More Marine Protected Areas on the Way?
Jim Shepherd
from The Fishing Wirerd
President Obama says he’s planning to create the world’s largest marine protected area in the south-central Pacific Ocean. The announcement comes from the White House during Secretary of State John Kerry’s Oceans Conference underway this week in Washington. And like presidents Bush and Clinton, he’s doing it without the approval of Congress.
“Growing up in Hawaii, I learned early to appreciate the beauty and power of the ocean,” he said, “And like Presidents Clinton and Bush before me, I’m going to use my authority as president to protect some of our most precious marine landscapes, just like we do for our mountains and rivers and forests.”

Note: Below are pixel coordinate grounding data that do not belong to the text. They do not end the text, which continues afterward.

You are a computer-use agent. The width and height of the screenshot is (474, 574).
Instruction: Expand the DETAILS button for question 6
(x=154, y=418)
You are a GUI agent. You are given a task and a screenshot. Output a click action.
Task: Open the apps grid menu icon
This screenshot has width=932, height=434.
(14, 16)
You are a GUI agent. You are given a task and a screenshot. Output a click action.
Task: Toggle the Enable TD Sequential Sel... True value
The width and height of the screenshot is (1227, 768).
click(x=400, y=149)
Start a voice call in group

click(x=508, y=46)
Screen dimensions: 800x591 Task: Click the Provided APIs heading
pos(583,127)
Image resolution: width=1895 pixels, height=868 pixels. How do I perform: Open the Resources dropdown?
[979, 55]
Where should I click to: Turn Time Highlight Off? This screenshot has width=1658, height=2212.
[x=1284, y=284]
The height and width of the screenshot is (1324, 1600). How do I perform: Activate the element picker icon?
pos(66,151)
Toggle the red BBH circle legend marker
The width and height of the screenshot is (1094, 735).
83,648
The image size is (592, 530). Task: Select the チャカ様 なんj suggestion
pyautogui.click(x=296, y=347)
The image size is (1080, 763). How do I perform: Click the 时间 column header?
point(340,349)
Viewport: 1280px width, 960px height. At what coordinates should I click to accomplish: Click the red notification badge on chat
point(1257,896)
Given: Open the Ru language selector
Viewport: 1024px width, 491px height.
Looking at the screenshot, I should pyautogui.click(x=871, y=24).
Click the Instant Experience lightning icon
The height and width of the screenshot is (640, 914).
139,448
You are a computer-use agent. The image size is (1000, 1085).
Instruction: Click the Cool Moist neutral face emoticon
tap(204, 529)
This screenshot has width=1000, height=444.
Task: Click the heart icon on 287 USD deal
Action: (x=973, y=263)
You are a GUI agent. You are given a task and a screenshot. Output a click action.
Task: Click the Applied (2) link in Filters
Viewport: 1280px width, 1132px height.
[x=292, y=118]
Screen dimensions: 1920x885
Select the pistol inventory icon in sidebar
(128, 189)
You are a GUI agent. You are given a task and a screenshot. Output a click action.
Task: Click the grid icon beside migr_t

Not everyone is a fan of the president’s use of the executive action, especially since he has already used the Antiquities Act of 1906 as grounds to designate eleven new national monuments on land, closing millions of acres of land.
Opponents of his actions are quick to bring up the fact that his actions block any commercial activities on vast regions-including oil and gas development. More evidence, they say, of his obsession with alternative energy, despite the disasters of Soylindra and other administration-championed boondoggles.
Representative Doc Hastings, Chairman of the House Natural Resources Committee, was direct in his opposition to the plan in a statement released after the announcement: “Oceans, like our federal lands, are intended to be multiple-use and open for a wide range of economic activities that include fishing, recreation, conservation and energy production. It appears this administration will use whatever authorities -real or made up – to close our ocean and coastal areas with blatant disregard for possible economic consequences.”
The administration’s response is that with the latest marine protection area it appears will “only” impact commercial tuna fishing. And there’s are still a few details that remain to be worked out. The White House says it has yet to determine the size of the new protected area- or determine what statute it would be created under.
They also say there will be meetings and consultations with outside groups including environmentalists, the fishing industry and elected officials. Privately, fishing industry leaders tell me they expect to have the same voice in the decision-making process that the firearms industry was given in the administration’s drive for more stringent gun controls after the Sandy Hook tragedy.
If that’s the case, it’s pretty much a foregone conclusion that there will be no fishing- commercial or recreational- allowed inside those protected areas. Ditto other recreational activities as the administration is moving to “protect the oceans” from “overfishing, pollution, and climate change.”
Additionally, Secretary of State Kerry is calling for the creation of a “global ocean strategy”. That, too, is resonating with environmental groups who have pushed for the closure of huge chunks of land and sea to virtually all human interactivity.
In these latest announcements, it sounds as if the administration isn’t really differing from prior ones in their moves to protect our natural areas, but there is a key difference. When the Bush administration, for example, created a 140,000 mile marine area, it was designated a marine sanctuary not a marine protected area. According to the World Conservation Union definitions, there are several important differences: a sanctuary is an area designated free from hunting, while a protected area may have prohibitions on fishing, hunting or development- meaning the laying of cables or oil drilling.
Under one designation, the species of the area are protected from overfishing or other harmful practices. Using the other; designated areas are off-limits to virtually any access beyond surface transit. That, too, may be strictly regulated or prohibited entirely.
Protection of our natural resources is a responsibility each of us must share.
Prohibition of the use of those resources, however, is not something we should permit.
Responsible use and protection are not mutually exclusive.